One thing this enables is a clear visual understanding of the way parallel real-world processes can be represented by parallel processing in multicore computer GPUs. “In this way,” Abbott says, “diagrams can both represent a function, and then reveal how to optimally execute it on a GPU.”
The “attention” algorithm is used by deep-learning algorithms that require general, contextual information, and is a key phase of the serialized blocks that constitute large language models such as ChatGPT. FlashAttention is an optimization that took years to develop, but resulted in a sixfold improvement in the speed of attention algorithms.
Applying their method to the well-established FlashAttention algorithm, Zardini says that “here we are able to derive it, literally, on a napkin.” He then adds, “OK, maybe it’s a large napkin.” But to drive home the point about how much their new approach can simplify dealing with these complex algorithms, they titled their formal research paper on the work “FlashAttention on a Napkin.”
This method, Abbott says, “allows for optimization to be really quickly derived, in contrast to prevailing methods.” While they initially applied this approach to the already existing FlashAttention algorithm, thus verifying its effectiveness, “we hope to now use this language to automate the detection of improvements,” says Zardini, who in addition to being a principal investigator in LIDS, is the Rudge and Nancy Allen Assistant Professor of Civil and Environmental Engineering, and an affiliate faculty with the Institute for Data, Systems, and Society.
The plan is that ultimately, he says, they will develop the software to the point that “the researcher uploads their code, and with the new algorithm you automatically detect what can be improved, what can be optimized, and you return an optimized version of the algorithm to the user.”
In addition to automating algorithm optimization, Zardini notes that a robust analysis of how deep-learning algorithms relate to hardware resource usage allows for systematic co-design of hardware and software.
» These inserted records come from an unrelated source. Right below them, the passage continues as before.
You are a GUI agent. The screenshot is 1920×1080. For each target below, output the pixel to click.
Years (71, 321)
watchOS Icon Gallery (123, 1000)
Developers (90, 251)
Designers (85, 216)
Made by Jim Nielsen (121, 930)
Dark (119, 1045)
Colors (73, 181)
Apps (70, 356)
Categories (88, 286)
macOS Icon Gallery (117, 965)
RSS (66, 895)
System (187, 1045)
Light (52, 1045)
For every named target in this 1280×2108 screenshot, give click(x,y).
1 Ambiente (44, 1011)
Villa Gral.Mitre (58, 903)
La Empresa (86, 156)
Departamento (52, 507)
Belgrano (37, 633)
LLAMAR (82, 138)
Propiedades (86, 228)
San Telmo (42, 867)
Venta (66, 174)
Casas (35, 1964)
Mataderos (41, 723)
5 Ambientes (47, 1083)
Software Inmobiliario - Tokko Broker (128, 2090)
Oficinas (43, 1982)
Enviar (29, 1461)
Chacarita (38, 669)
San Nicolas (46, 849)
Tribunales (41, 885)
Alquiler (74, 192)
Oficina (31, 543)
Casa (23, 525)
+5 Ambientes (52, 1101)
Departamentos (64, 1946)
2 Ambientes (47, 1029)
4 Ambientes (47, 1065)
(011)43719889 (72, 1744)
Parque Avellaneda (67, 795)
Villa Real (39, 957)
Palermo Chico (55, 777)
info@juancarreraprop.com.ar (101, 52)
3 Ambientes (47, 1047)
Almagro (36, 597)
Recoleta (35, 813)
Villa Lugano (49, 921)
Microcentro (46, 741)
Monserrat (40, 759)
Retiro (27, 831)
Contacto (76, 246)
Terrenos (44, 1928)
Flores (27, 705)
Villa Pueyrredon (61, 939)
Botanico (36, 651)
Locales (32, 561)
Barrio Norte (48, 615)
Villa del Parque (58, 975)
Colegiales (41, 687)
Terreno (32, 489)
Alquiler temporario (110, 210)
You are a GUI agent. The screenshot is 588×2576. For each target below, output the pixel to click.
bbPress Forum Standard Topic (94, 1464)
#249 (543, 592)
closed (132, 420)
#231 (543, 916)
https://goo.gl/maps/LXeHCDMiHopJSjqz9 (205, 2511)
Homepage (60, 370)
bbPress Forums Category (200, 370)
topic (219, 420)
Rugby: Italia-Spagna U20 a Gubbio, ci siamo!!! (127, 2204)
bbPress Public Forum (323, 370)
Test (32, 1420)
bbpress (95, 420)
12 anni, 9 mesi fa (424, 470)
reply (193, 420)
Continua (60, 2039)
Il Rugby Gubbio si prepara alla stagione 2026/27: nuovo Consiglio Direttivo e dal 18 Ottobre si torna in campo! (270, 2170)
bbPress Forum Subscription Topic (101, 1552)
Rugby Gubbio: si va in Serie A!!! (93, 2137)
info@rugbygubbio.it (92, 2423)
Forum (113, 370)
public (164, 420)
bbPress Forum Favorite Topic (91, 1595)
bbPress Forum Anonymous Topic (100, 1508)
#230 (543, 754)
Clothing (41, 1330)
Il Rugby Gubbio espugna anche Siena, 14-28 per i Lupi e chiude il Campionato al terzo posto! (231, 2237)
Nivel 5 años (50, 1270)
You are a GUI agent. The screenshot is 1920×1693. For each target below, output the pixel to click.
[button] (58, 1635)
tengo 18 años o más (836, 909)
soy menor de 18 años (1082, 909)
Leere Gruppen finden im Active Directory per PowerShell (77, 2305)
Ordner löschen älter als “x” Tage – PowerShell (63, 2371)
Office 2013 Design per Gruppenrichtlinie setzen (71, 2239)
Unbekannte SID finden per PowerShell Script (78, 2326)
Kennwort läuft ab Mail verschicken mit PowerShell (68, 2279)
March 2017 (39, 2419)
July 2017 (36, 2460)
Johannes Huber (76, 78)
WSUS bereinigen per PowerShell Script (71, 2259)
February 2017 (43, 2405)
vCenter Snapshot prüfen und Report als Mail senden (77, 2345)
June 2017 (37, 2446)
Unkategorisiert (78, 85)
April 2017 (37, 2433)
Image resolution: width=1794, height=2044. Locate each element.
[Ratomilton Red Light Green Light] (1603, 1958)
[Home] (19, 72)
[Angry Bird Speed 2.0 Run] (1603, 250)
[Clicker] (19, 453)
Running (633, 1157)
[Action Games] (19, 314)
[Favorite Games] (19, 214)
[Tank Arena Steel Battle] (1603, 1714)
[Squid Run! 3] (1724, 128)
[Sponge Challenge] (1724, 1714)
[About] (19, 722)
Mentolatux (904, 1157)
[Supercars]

This line of work integrates with Zardini’s focus on categorical co-design, which uses the tools of category theory to simultaneously optimize various components of engineered systems.
Abbott says that “this whole field of optimized deep learning models, I believe, is quite critically unaddressed, and that’s why these diagrams are so exciting. They open the doors to a systematic approach to this problem.”
“I’m very impressed by the quality of this research. ... The new approach to diagramming deep-learning algorithms used by this paper could be a very significant step,” says Jeremy Howard, founder and CEO of Answers.ai, who was not associated with this work. “This paper is the first time I’ve seen such a notation used to deeply analyze the performance of a deep-learning algorithm on real-world hardware. ... The next step will be to see whether real-world performance gains can be achieved.”
“This is a beautifully executed piece of theoretical research, which also aims for high accessibility to uninitiated readers — a trait rarely seen in papers of this kind,” says Petar Velickovic, a senior research scientist at Google DeepMind and a lecturer at Cambridge University, who was not associated with this work. These researchers, he says, “are clearly excellent communicators, and I cannot wait to see what they come up with next!”
The new diagram-based language, having been posted online, has already attracted great attention and interest from software developers. A reviewer from Abbott’s prior paper introducing the diagrams noted that “The proposed neural circuit diagrams look great from an artistic standpoint (as far as I am able to judge this).” “It’s technical research, but it’s also flashy!” Zardini says.